Seattle by Lime Bike

I spent 5 days in Seattle staying close to the U of W and the Burke-Gilman bike trail. Lime bikes are everywhere with what looks like an even mix of traditional pedal bikes and ebikes.

My insights:

  1. Super-convenient. I never had more than a few minute walk to find a bike. Even when I was at the West Point Lighthouse, I found the one bike that was there (but wonder if I stranded the person who rode it). I had done a fairly long walk to the lighthouse and was really happy to rest my feet on the return trip.
  2. The bikes take a beating. Handlebars often are not aligned with the wheel and there are a lot of squeaks, rattles, and brake noise. Not surprising since many of the bikes are dumped on their side. I encountered one bike with a bent crank and one with a broken front basket.
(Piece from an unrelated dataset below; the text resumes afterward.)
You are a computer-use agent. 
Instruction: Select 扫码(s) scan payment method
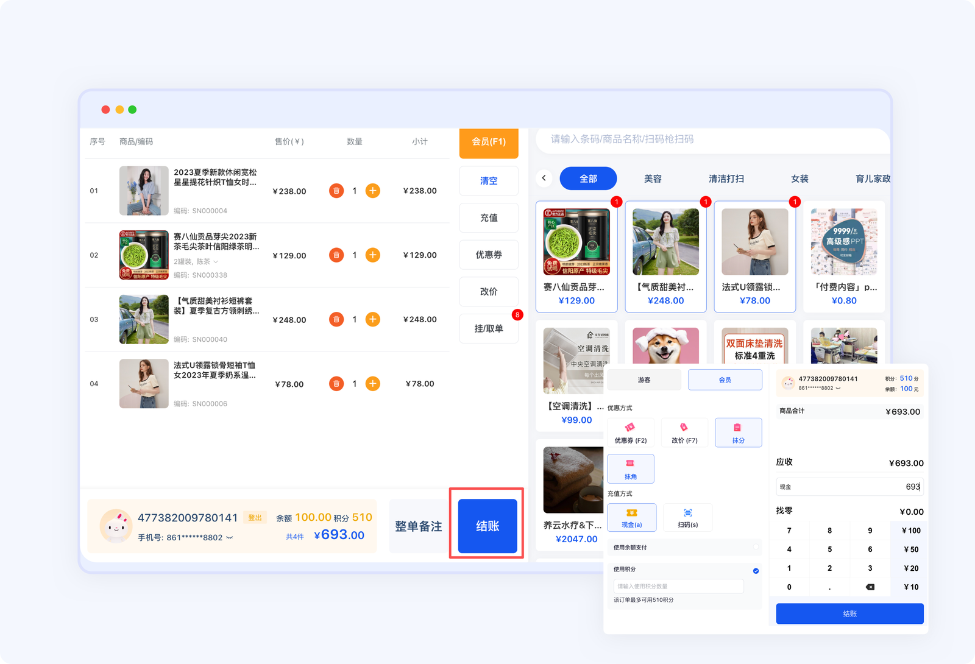point(687,517)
Out of 10 bikes I rode, 5 had an annoying issue but still could be ridden. 2 could not be ridden. The app has a tool to report issues but I have no idea how fast Lime responds.
  3. Easy to sign up and use the app!
  4. It’s expensive! $3-$4 for a 15 minute Ebike ride. Less for a pedal bike. I guess the cost reflects the convenience of finding a bike nearly anywhere and the (likely) high cost of maintenance.
  5. The Lime ebikes work well. Zippy on the flats and helpful on the hills. They seem to be speed-limited as I couldn’t get going very fast on the downhills. I know class 1 ebikes are limited to 15 mph with assist but assume they can go faster with pedaling. Not sure if this was a regenerative braking effect or whether the speed was intentionally limited.
  6. Like pedal sharebikes everywhere, they are heavy and slow. Not a problem on a short, flat commute but I had a long hill to climb from the lighthouse and I think I was slower on the bike than walking.
  7. I’ve always ridden with a helmet. Didn’t have one and was surprised how little I thought about it since I was mostly on some excellent separated bike paths. When I was mixing with traffic (especially bike lanes in the door zone) I was very vigilant watching drivers.

As a tourist I am very happy to see this option. Every day in Seattle, I mixed public transit, walking, and biking, choosing the best mode at the time. And I never missed not having a car. Certainly a boon for travelers like me.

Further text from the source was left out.